Nic dziwnego, że sztab reprezentacji pilnuje, by niczego jej nie brakowało i czuwa nad jej spokojem, ograniczając kontakty z mediami do minimum. Pozasportowych obowiązków i tak ma więcej niż na mistrzostwach świata. – Wywiady, dekoracje, wizyty w tzw. Niemieckim Domu. Staram się skupić wyłącznie na najważniejszych rzeczach – tłumaczy Dahlmeier.
Herbata z węglowodanami
Radzić sobie musi tylko z przenikliwym mrozem i wiatrem, potrafiącym wypaczyć wyniki. Ale i na to znalazła sposób. – Pijemy grzane wino, to dobre na kostki... Oczywiście żartuję. Wymyśliliśmy herbatę wzbogaconą węglowodanami – opowiadała dziennikarzom.
Alkohol nie wchodzi w grę, choć nie ukrywa, że po zdobyciu pierwszego złota w sprincie świętowała do rana z Andreasem Wellingerem, który tego samego dnia został mistrzem olimpijskim na normalnej skoczni. – Nie boję się o swoją regenerację. Wielokrotnie już udowodniłam, że jestem w stanie dojść do siebie w ciągu jednego, dwóch dni – podkreśla pani Laura.

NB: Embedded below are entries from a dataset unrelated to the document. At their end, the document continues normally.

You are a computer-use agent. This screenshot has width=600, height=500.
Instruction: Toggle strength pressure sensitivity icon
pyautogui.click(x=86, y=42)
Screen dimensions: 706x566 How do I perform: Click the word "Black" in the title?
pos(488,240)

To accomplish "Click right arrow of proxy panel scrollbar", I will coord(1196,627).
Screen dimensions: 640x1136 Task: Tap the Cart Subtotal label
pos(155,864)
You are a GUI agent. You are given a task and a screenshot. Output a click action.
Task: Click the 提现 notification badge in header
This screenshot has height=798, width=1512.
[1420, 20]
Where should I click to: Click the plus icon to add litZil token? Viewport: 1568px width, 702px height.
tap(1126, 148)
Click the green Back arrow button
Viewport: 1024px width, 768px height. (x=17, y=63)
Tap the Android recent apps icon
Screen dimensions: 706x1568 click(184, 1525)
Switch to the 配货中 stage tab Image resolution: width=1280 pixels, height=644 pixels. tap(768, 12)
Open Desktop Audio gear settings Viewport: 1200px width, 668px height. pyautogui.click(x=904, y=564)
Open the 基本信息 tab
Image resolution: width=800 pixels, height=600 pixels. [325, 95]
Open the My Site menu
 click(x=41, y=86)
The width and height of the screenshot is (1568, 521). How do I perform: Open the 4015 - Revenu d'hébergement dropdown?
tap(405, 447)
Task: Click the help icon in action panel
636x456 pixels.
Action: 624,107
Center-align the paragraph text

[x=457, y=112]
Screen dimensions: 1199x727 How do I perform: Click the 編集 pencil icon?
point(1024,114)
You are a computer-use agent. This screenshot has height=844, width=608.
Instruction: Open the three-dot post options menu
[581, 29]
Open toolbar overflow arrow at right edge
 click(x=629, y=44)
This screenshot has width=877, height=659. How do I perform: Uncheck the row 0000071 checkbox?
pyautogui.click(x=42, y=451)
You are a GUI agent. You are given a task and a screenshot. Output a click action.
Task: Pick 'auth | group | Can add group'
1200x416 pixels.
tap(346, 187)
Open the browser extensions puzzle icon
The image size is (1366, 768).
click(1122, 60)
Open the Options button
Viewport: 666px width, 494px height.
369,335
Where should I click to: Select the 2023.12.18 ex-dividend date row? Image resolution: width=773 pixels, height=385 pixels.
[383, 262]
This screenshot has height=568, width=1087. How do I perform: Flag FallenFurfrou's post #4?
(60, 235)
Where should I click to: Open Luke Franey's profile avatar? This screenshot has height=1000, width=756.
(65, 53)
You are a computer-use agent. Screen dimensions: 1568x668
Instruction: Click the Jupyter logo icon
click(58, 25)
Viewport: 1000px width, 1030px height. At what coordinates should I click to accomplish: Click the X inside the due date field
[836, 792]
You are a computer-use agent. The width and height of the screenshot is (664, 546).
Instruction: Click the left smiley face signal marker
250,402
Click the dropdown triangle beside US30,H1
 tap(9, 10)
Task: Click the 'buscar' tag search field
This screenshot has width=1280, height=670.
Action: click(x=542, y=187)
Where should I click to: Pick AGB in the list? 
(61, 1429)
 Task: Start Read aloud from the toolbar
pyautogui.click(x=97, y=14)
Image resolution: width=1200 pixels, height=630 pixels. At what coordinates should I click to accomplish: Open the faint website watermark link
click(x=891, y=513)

Trudno zresztą powiedzieć, że zarwała noc, bo niemieckie biatlonistki, podobnie jak wielu innych sportowców z Europy, dostały polecenie, by nie przestawiać się na czas koreański. Zawody odbywają się wieczorem, Dahlmeier i jej koleżanki kładą się więc do łóżek o drugiej, trzeciej w nocy i mogą sobie pozwolić na wstawanie o dziesiątej, jedenastej. W ich pokojach zainstalowano nawet żarówki imitujące światło dzienne.